Roy Mustang won't apologize, of course, but he's got this funny look on his face that Hughes has come to identify as his almost-kind-of-guilty face. Hughes makes a big deal out of pretending not to notice, and putters around his old friend's apartment, setting things in order. It's a typical bachelor's pad (read: messy) – the direct opposite of the way Roy carries himself when people are watching. When the world's watching. Hughes puts the coffee on, leans against the counter and watches it, to avoid looking up and seeing how Roy's leaning against the window and acting like some sort of caged animal that's just realized that it's owned not by itself, but by someone else.

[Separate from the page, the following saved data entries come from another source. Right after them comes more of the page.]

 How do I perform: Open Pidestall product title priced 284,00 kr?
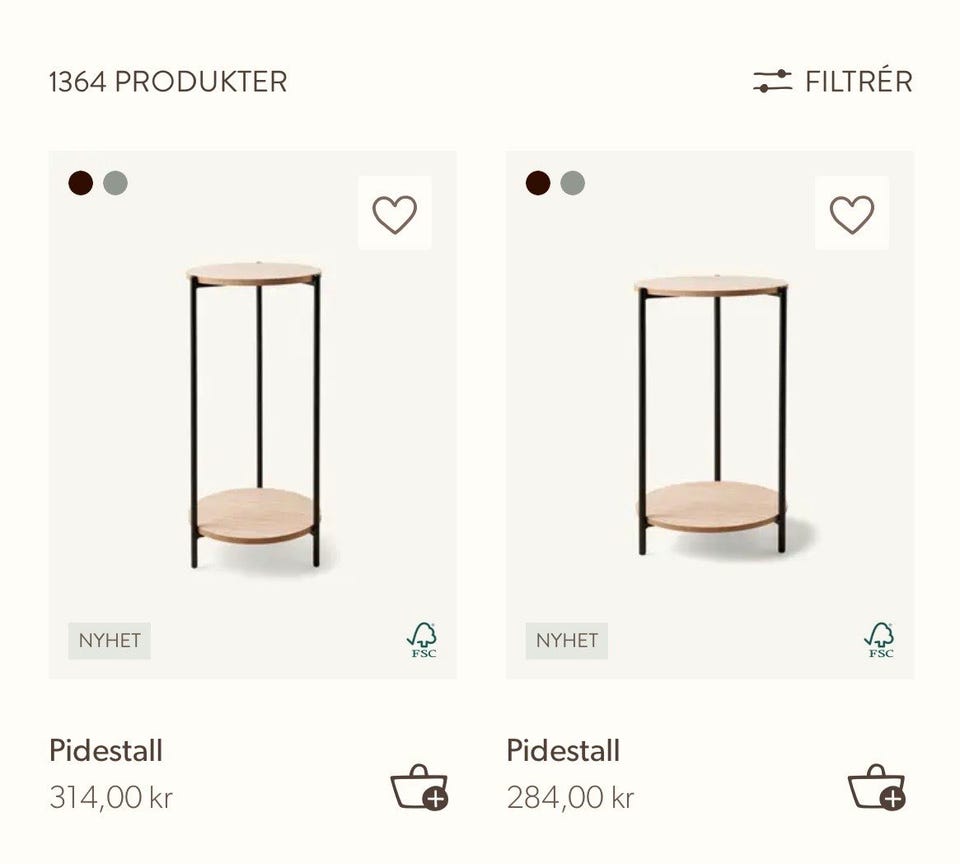[563, 750]
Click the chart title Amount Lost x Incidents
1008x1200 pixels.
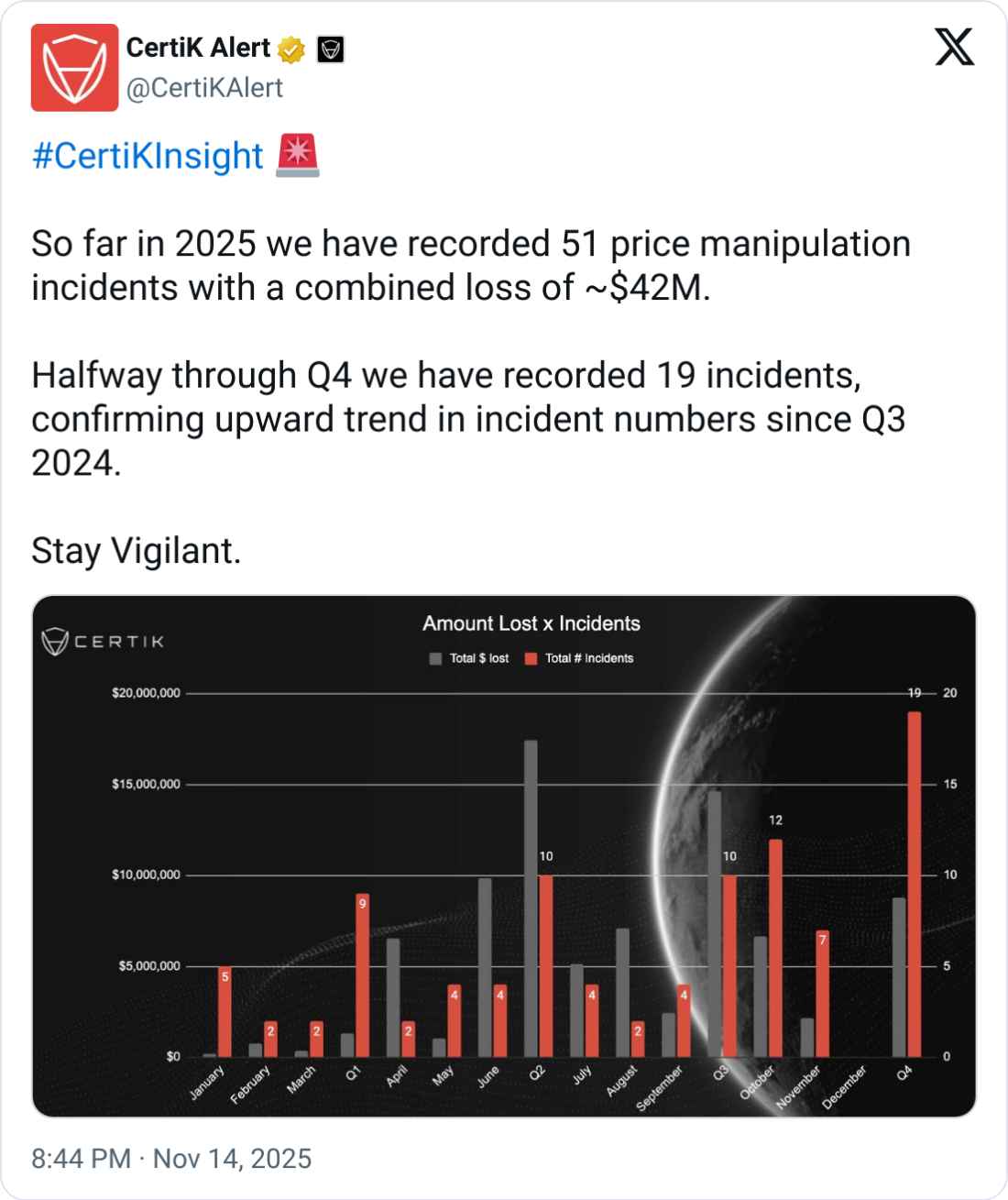point(531,623)
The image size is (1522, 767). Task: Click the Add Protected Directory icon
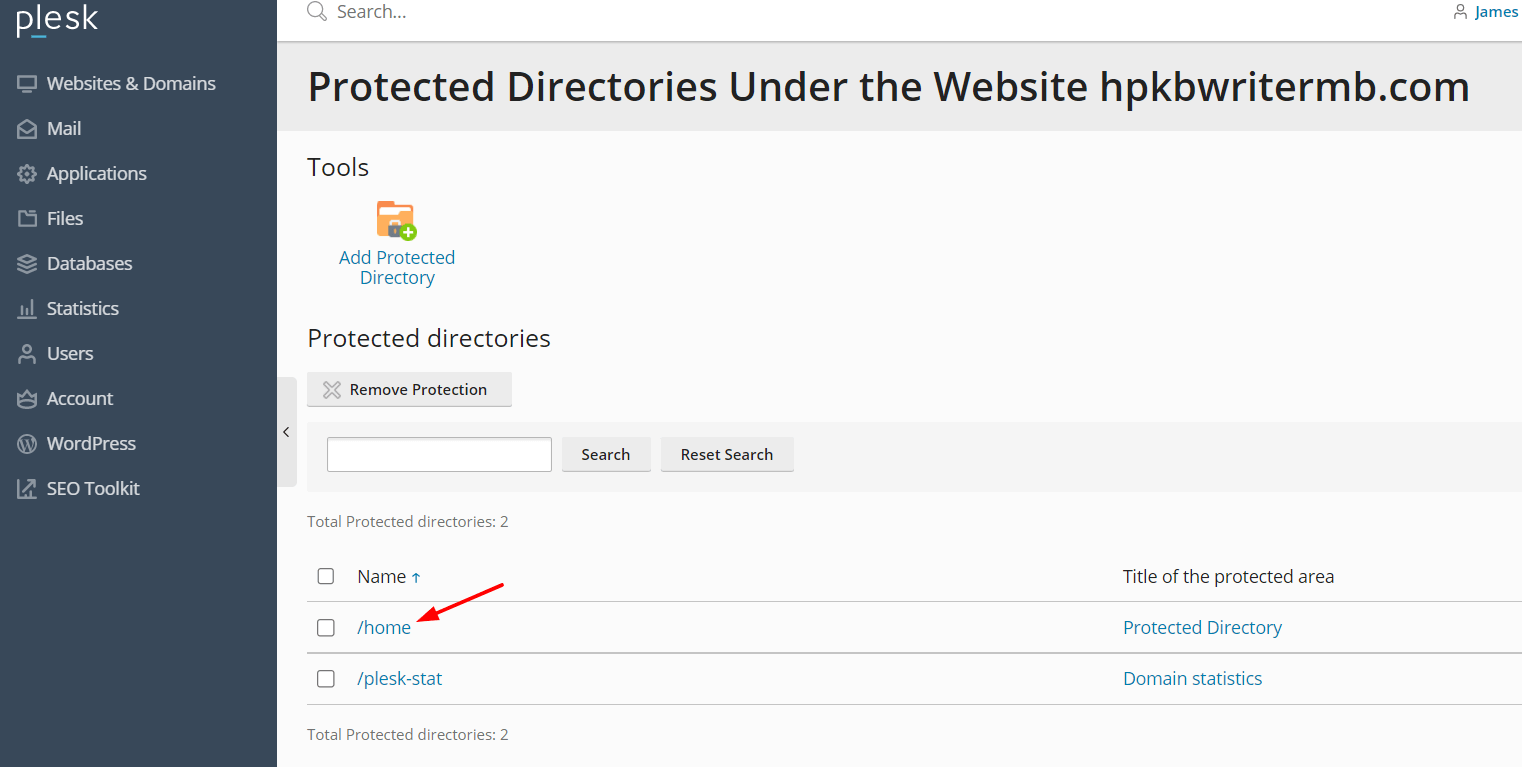click(396, 220)
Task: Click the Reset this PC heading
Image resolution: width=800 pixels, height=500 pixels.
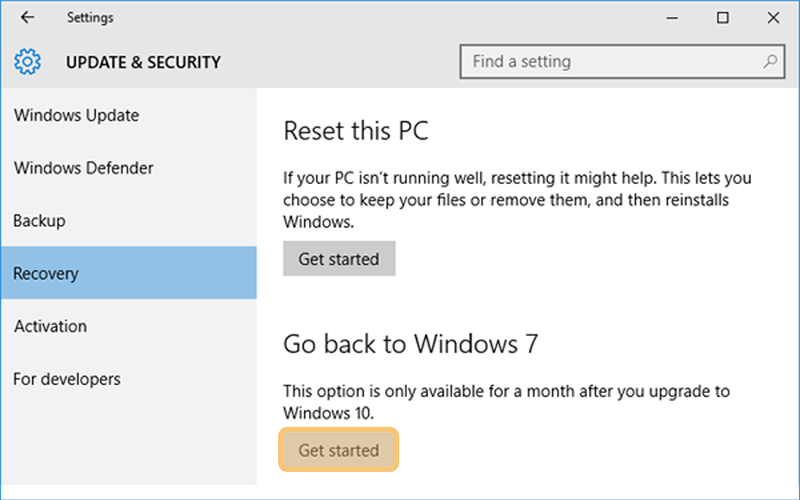Action: point(356,131)
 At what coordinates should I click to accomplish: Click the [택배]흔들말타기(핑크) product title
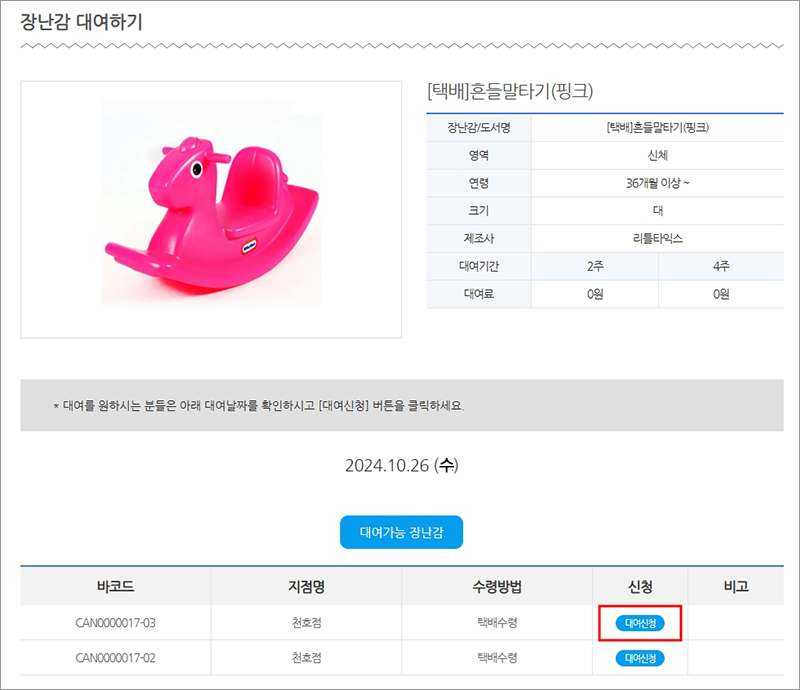(510, 91)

The hard drinks come out after dinner; Roy spends the hours before that hinting that he wants a little booze, and Hughes predictably denies him by insisting on the younger man eating dinner first because he never eats right. He watches Roy eat his food like a hawk, and it's only after that does he allow Roy to crack a bottle open. He's quiet and tense at first, but three drinks later, the clipped, cryptic sentences start up. Five drinks after that and Roy's slumped over the table, mumbling so many different things. And Hughes listens. Some days, when the alcohol doesn't hit fast enough, Hughes has the misfortune (privilege?) of seeing Roy break a little, of watching the mask that has become his friend's face crack. Some days, when the alcohol hits too fast, Hughes has the misfortune (privilege?) of looking up to see Roy looking at him with this sad little smile, of hearing Roy stumble over the delicate topic of them.

And still, he listens.

Hughes always goes home by 3 AM, stepping out of an apartment where he's dumped Roy (gently) unto the bed, pulled off his socks, tucked him in, left a glass of water and pills by the bedside. When he crawls in beside his wife, he pulls her close by her waist and hugs her. When she shifts and murmurs an odd query (where he's been, is he okay), Hughes feigns sleep and doesn't answer.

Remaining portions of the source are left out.